# Raw data start

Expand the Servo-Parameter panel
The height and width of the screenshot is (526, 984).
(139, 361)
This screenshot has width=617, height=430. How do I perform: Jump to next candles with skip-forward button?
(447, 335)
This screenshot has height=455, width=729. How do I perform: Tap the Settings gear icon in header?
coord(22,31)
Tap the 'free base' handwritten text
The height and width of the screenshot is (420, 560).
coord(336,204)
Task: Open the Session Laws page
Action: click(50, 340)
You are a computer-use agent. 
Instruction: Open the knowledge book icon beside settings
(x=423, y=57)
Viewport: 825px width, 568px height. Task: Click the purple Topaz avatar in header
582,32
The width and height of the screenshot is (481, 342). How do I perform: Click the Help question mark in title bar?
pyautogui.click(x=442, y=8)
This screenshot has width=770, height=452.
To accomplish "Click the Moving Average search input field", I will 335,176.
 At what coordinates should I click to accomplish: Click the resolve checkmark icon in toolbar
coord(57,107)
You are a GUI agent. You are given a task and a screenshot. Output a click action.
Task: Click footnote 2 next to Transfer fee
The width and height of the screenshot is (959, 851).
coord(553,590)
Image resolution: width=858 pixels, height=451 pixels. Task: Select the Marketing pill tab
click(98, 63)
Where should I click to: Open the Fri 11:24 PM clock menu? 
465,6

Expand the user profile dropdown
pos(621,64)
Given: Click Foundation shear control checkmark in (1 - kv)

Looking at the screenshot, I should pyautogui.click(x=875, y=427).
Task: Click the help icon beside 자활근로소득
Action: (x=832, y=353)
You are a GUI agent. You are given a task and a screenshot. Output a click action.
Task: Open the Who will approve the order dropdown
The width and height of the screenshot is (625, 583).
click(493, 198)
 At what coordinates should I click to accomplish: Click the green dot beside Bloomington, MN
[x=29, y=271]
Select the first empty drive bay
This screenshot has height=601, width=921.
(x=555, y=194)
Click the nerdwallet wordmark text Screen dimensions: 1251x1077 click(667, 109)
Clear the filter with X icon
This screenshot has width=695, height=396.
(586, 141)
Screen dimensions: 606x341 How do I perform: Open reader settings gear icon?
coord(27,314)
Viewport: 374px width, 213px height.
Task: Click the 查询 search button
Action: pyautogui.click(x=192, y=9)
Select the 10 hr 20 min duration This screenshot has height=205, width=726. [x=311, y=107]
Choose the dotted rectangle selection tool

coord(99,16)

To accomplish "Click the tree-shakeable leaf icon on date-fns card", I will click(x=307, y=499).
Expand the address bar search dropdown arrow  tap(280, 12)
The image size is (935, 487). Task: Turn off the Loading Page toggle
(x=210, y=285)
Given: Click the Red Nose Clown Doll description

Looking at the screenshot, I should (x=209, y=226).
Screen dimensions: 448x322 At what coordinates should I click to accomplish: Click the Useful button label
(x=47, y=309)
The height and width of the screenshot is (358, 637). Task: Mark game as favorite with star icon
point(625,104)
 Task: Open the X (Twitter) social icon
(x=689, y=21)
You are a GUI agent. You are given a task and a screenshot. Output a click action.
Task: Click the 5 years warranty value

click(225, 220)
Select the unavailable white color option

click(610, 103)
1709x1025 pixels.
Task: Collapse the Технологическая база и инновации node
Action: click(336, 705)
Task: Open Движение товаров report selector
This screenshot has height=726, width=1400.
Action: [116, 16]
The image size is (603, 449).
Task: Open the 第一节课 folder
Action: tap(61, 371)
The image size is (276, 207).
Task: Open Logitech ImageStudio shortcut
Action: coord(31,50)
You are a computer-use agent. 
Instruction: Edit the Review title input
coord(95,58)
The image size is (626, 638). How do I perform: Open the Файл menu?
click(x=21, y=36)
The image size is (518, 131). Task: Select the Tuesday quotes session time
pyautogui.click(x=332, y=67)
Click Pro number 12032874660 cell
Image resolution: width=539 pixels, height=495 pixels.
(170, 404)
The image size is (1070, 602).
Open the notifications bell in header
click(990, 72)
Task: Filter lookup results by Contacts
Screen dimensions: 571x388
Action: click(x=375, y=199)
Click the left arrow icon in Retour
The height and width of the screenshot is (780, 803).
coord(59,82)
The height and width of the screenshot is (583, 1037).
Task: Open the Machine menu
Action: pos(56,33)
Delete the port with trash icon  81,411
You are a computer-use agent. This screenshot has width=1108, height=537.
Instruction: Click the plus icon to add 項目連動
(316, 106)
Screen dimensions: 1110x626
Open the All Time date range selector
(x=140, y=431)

# Raw data end

Short exercise
Echo every line from the one containing "Task: Open Движение товаров report selector" down to the one containing "coord(95,58)", both included.

Output for this task
Task: Open Движение товаров report selector
This screenshot has height=726, width=1400.
Action: [116, 16]
The image size is (603, 449).
Task: Open the 第一节课 folder
Action: tap(61, 371)
The image size is (276, 207).
Task: Open Logitech ImageStudio shortcut
Action: coord(31,50)
You are a computer-use agent. 
Instruction: Edit the Review title input
coord(95,58)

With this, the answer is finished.